Tavla ilk Hürriyet’te çıktı. Bu da PR’ın başlangıcı oldu. Daha sonra başka dergiler onlar için de bir şeyler tasarlamamı istediler. Böylelikle dergilerde çıkmaya ve ismimi duyurmaya başladım. Tasarımda en önemli şey zaten tanıtım. İsminiz duyulduğunda, piyasada çok fazla tasarımcı olmadığı için hemen aranıyorsunuz ve duyulmaya başlıyorsunuz.   

Mobilya tasarımcısı olmak isteyen kişilere ne önerirsin?

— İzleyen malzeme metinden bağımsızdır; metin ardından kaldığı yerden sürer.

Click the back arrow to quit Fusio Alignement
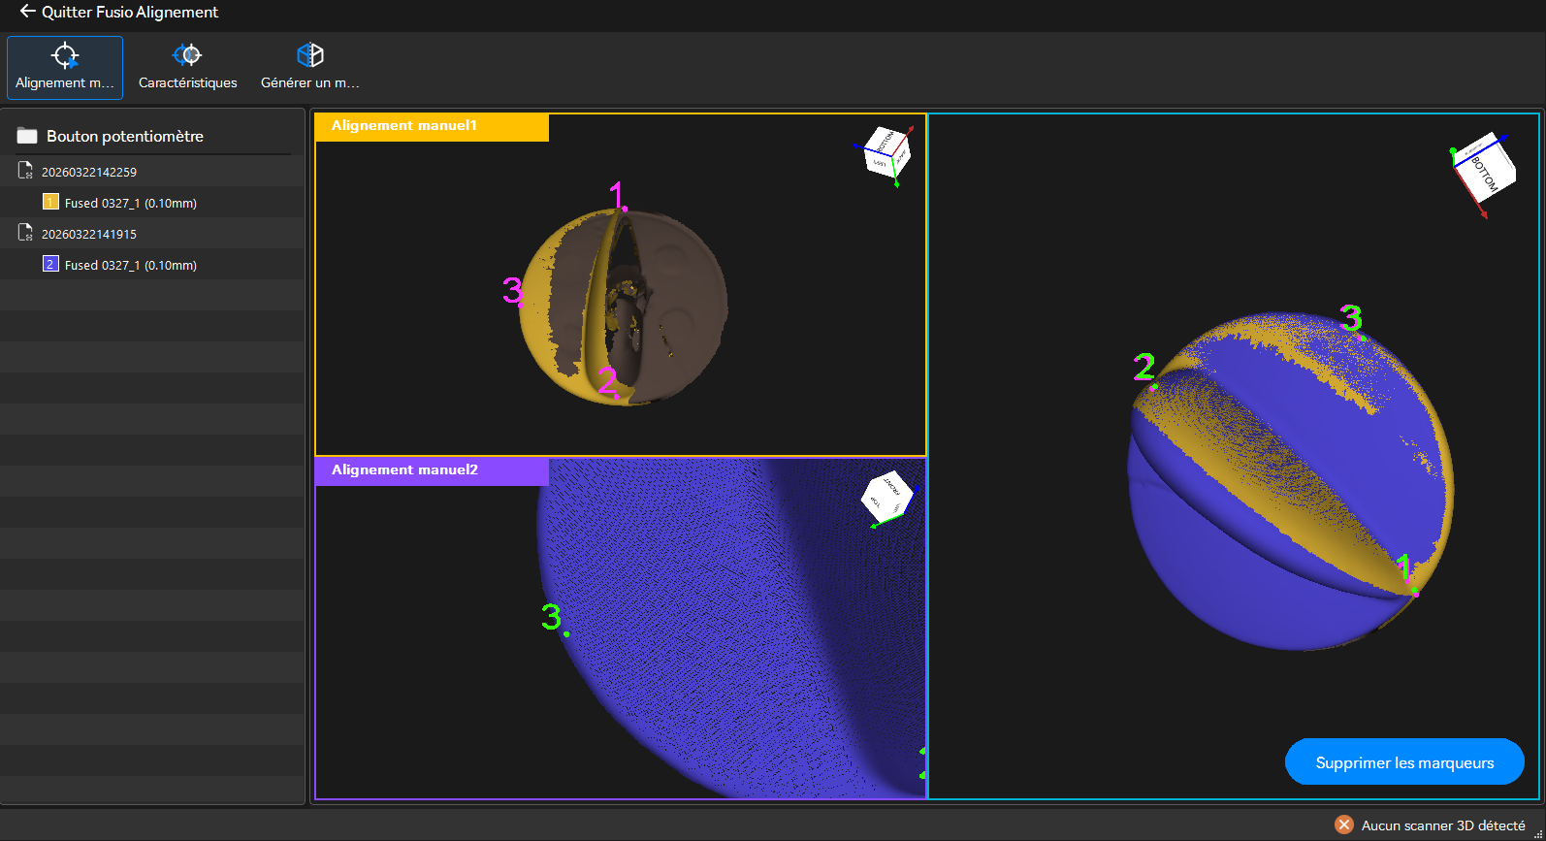1546x841 pixels. pos(27,12)
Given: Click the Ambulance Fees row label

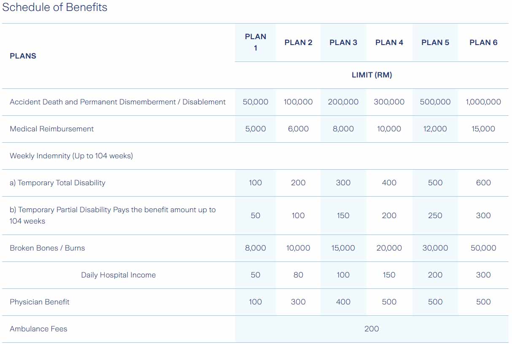Looking at the screenshot, I should tap(38, 329).
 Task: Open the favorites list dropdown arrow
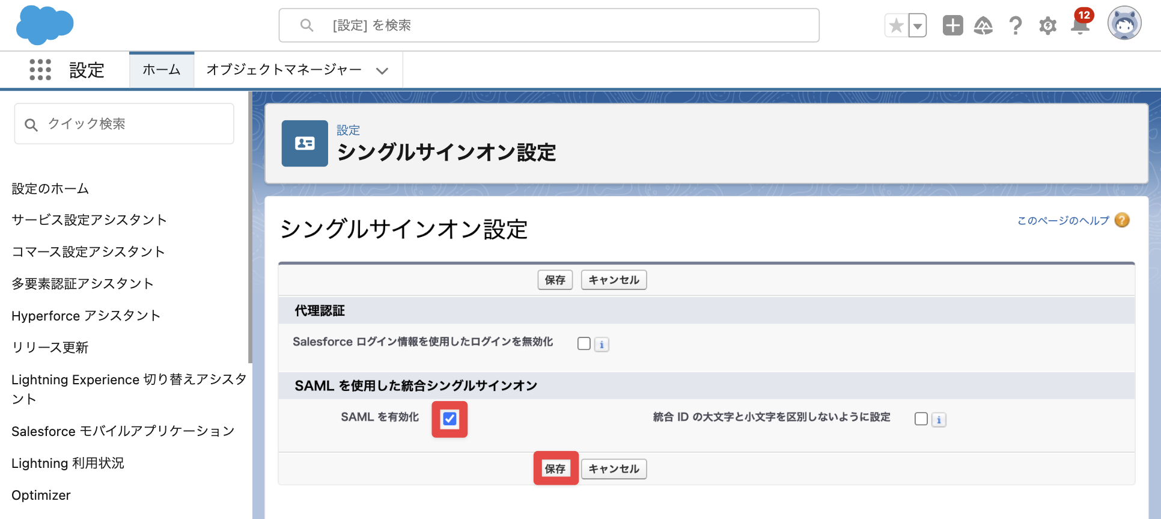pyautogui.click(x=917, y=26)
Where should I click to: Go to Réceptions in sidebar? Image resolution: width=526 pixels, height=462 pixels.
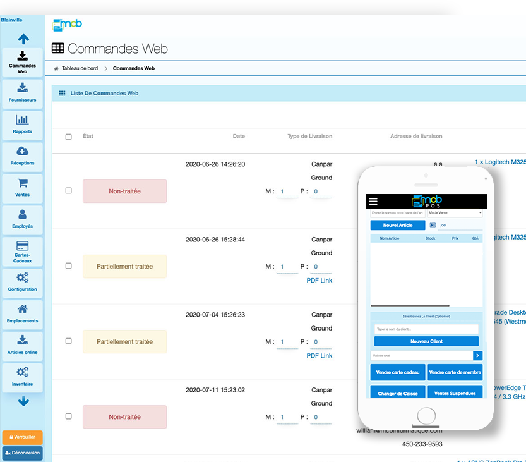[x=22, y=156]
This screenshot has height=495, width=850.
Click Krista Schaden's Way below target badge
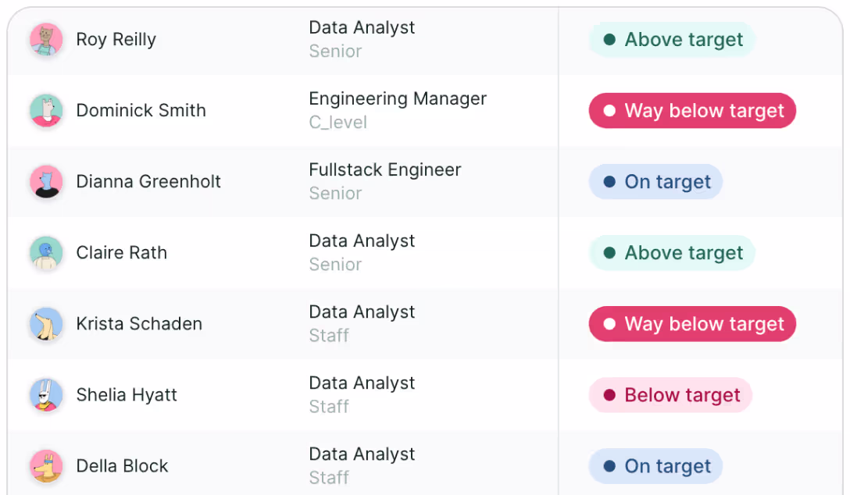point(692,324)
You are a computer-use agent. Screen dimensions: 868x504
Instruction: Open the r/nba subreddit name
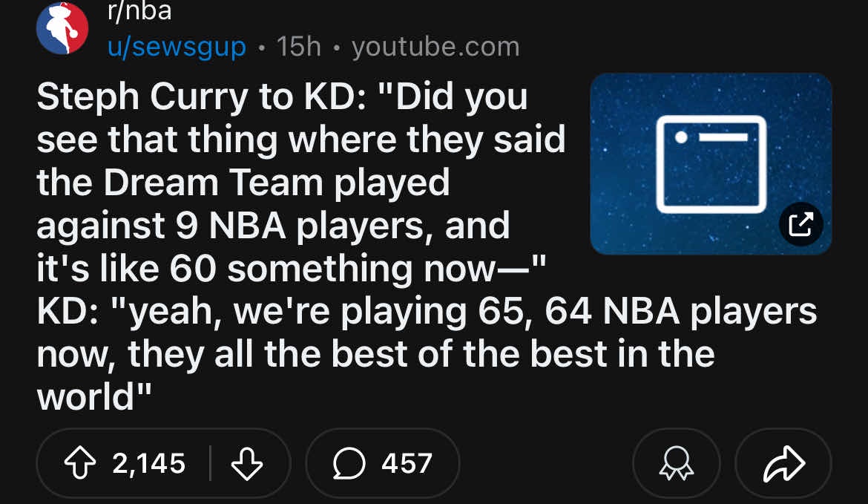pyautogui.click(x=139, y=12)
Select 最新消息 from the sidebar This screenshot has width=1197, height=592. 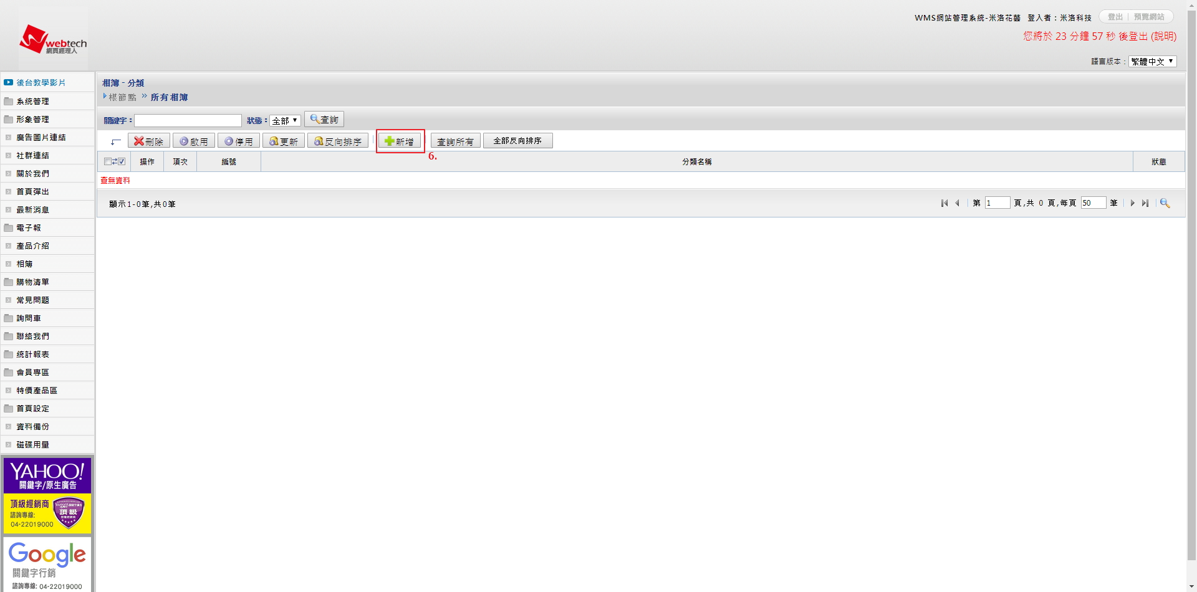click(x=32, y=209)
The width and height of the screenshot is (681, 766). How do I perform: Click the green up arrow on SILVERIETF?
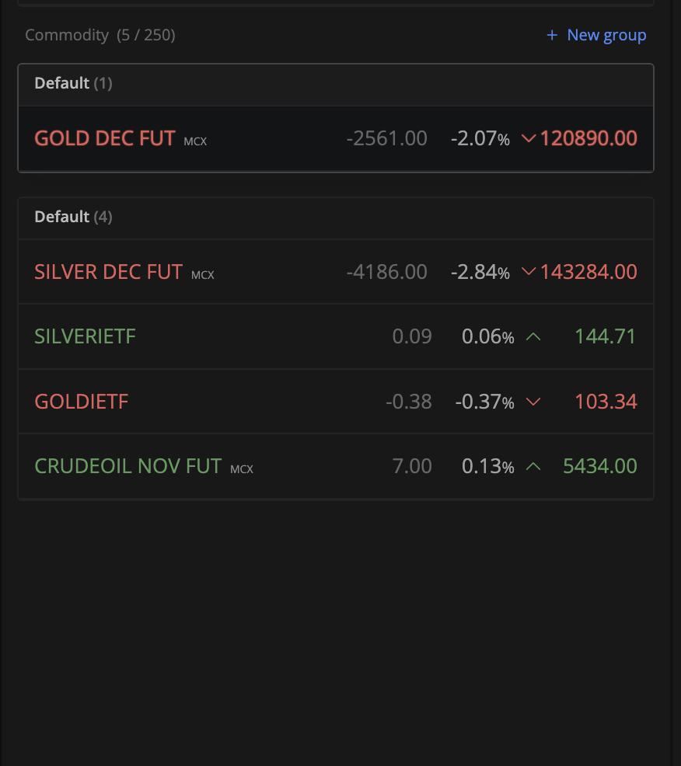point(533,336)
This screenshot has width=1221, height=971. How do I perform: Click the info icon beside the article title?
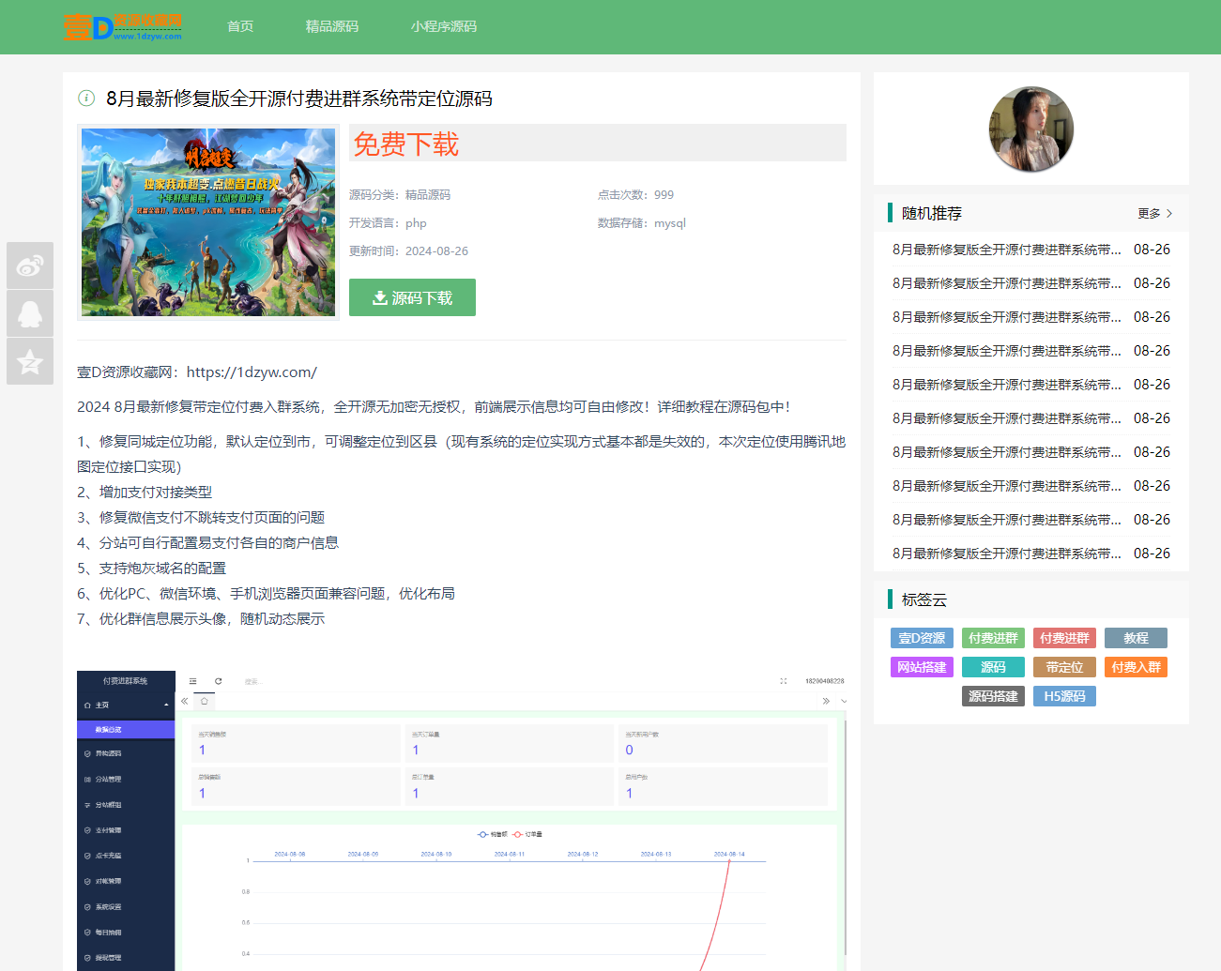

Bunu sadece mobilya tasarımı olarak kısıtlamamak lazım.  Tabi ki sadece mobilya tasarlayanlar da var ama bence hayatta her şeyi tasarlayabilmek gerekiyor. Her gün mobilya üretilmiyor. Bazen küçük şeylere ihtiyaç oluyor. Günümüzde mobilya IKEA ile çok farklı bir boyuta taşındı. Eğer yaptıklarınızı IKEA’ya satabilirseniz ulaşılabilir olursunuz. Yoksa high-end bir markaya yapacağınız tasarım herkese ulaşmaz. İki yolla da para kazanabilirsiniz tabi ki. Biri daha çok satar biri daha az, sonuçta aynı parayı kazanırsınız ama daha fazla insanın benim tasarımımı kullanıyor olması benim için daha gurur verici. Dolayısıyla gençlere önerim sadece okul olarak düşünmesinler tasarımı. Gezmek, dolaşmak, bazı şeyleri kendin üretmek, bir marangozun yanında staj yapmak ki o ahşabın kokusunu almak bile ünlü bir firmada yapacağınız stajdan daha faydalı olabilir, araştırma yapmak ilk aklıma gelen öneriler

İlerisi için hedeflerin ne?

Hedefim Avrupa’da da ismimi duyurmak ve orada da yeterli sayıda müşterim olduğu takdirde seyahat ederek yaşamak.  Yine Türkiye’ye yakın olmak istiyorum ama hedefim seyahat ederek çalışmak.